The whole discussion was an interesting reminder of how my priorities have shifted over the last ten years. I would have been on the juniors’ side in the mid-1990s; hell, back then, I still toyed with the idea of teaching people Scheme as a first language. I guess part of growing old as a technologist is caring more about not stepping on traps than about missed opportunities…
[1] There are two ways to process JSON: use eval(), or parse it. If you’re using eval(), you are taking the risk that someone has embedded function calls in the “data” they’re sending you, in which case you just handed them the keys. If you’re parsing, then what’s the advantage over XML, for which there are many well-tested out-of-the-box parsers?
18 Responses to “Old Dogs Are Suspicious of New Tricks”
I’ve never been that convinced by the security argument against JSON. If you’re talking to your own server (which the same-origin restriction enforces) then someone needs to be able to modify the data you are sending out in order to introduce malicious code. If they can mess with your JSON stream they can certainly mess with the HTML or JavaScript you are already serving up, so there’s no additional threat.
By Simon Willison on Mar 30, 2008
I think your argument for well-tested xml parsers is a bit moot since there are oodles of well-tested json parsers available as well. Unless you’re wiring in your own XMLHttpRequests and doing all your AJAX manually (in which case I’d be screaming why!?) whatever javascript library you’re using surely has a safe JSON parser. I generally use mootools but I’m sure dojo and prototype have something very similar.
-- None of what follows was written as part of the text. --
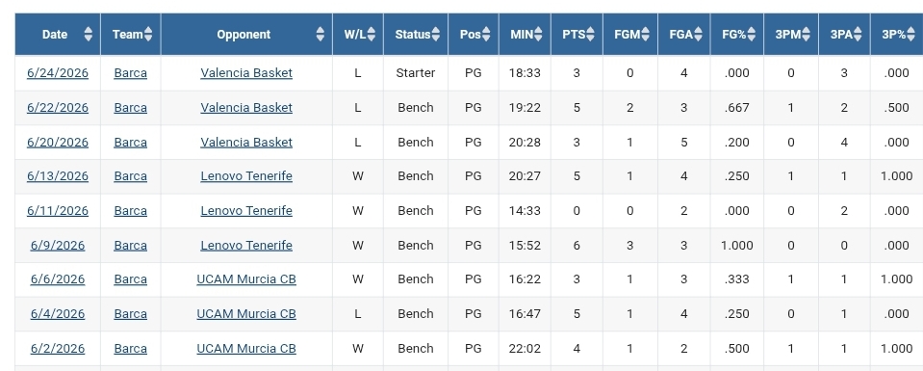Open the 6/13/2026 date link

pyautogui.click(x=58, y=175)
When doing an ajax request in mootools you do new Request and pass the parameters. That lets you return random stuff (such as a blog of html for example) but if you’re working with JSON you can do new Request.JSON which will parse the returned structure for you on the client side before passing it along to the rest of your program. If it’s broken or unsafe you get nothing back from your request.
Writing a parser for JSON is almost impossible to get wrong too since what makes JSON so great is how incredibly simple and consistent it is.
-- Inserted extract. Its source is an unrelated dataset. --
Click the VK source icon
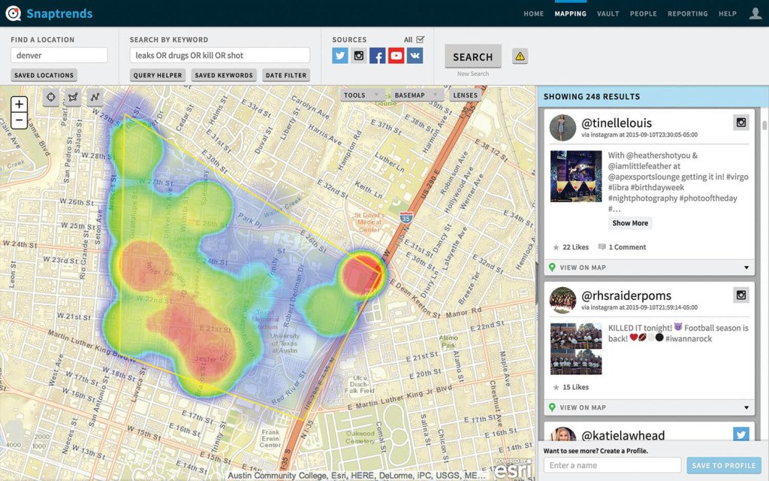This screenshot has height=481, width=769. pyautogui.click(x=415, y=56)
By Guillaume Theoret on Mar 30, 2008
I guess the simplest way to sum up my reasoning is that, “If you manage to find a way past the outer wall, I’ve left the doors unlocked” is less secure than the alternatives.
By Greg Wilson on Mar 30, 2008
I should also mention that Yahoo! (my former employer) switched to JSON as their client-to-server transport pretty much exclusively several years ago - and they take web security seriously enough that there’s an entire arm of the company called “the paranoids” dedicated to researching and preventing exploits.
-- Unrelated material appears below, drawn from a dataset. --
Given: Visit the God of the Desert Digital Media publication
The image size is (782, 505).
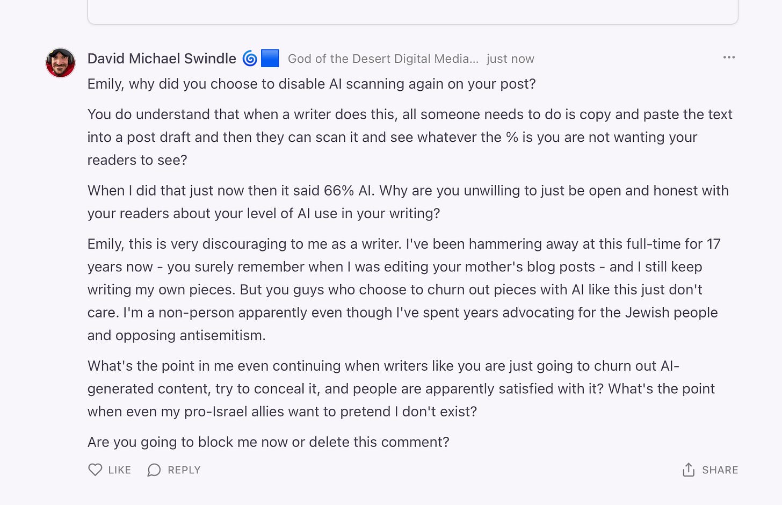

By Simon Willison on Mar 30, 2008
My biggest argument against XML is the ambiguity.
When you send data over XML, you’re not just sending data but you’re sending an entire culture along with it. And you need to be familiar with said culture to parse it.
What elements did they put in individual nodes? What elements are attributes? What elements are unique subnodes? What elements are redundant subnodes? What types are expected in each node type? Are the types defined in the attributes?
At that point, you get into having to use DTD’s and WSDL, with some sort of SOAP-ish container.
As you can see, “parsing XML” isn’t just parsing XML. There’s a whole slew of assumptions about conventions you have to make, or parse half a dozen other formats to determine, before you can parse any XML.
I’m sure you’ll agree with me, there is some *terrifying* XML out there. In fact, most of it is.
JSON is much simpler and less prone to this kind of ambiguity. Its ambiguity is captured in the parsers instead of the language itself. I think that’s a better trade off than the weeks of developer time it takes to put up with XML over the lifespan of a project.
By Andrey Petrov on Mar 30, 2008
It’s also worth mentioning that JSON is convenient. In XML, everything is a string, which is not amazingly useful. JSON at least gives you ints, strings, floats, objects, and arrays out of the box.
JSON is useful even if you’re not using eval as your parser. As long as you don’t use eval, security is not problematic.
By Kevin Dangoor on Mar 30, 2008
Greg,
I am in the old dog camp myself. Experience has taught me that given a gameplan, stick with it. There is always time to experiment later.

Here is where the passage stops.